**Your task**
Below are records; give the number of their lines that hold the word "agent", and write nothing more.
══ Records provided ══
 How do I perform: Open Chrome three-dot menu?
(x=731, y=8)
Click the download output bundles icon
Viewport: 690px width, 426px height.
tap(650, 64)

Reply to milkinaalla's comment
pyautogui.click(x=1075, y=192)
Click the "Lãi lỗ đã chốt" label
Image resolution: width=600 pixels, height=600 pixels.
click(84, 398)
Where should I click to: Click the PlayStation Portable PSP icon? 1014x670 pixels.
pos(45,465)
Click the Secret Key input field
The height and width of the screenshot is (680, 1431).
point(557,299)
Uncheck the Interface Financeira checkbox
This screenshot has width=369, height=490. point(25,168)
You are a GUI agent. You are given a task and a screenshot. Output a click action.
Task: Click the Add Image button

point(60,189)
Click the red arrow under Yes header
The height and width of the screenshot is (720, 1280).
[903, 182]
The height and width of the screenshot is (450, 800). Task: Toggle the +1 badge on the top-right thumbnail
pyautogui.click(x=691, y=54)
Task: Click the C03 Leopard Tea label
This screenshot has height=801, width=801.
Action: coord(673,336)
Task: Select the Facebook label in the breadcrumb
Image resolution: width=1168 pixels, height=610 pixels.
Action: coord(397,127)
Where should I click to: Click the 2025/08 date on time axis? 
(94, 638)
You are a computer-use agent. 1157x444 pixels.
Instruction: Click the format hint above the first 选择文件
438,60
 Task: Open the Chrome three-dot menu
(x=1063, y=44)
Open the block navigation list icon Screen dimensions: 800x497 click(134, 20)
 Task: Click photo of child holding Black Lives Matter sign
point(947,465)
═══
**Response to this exercise**
2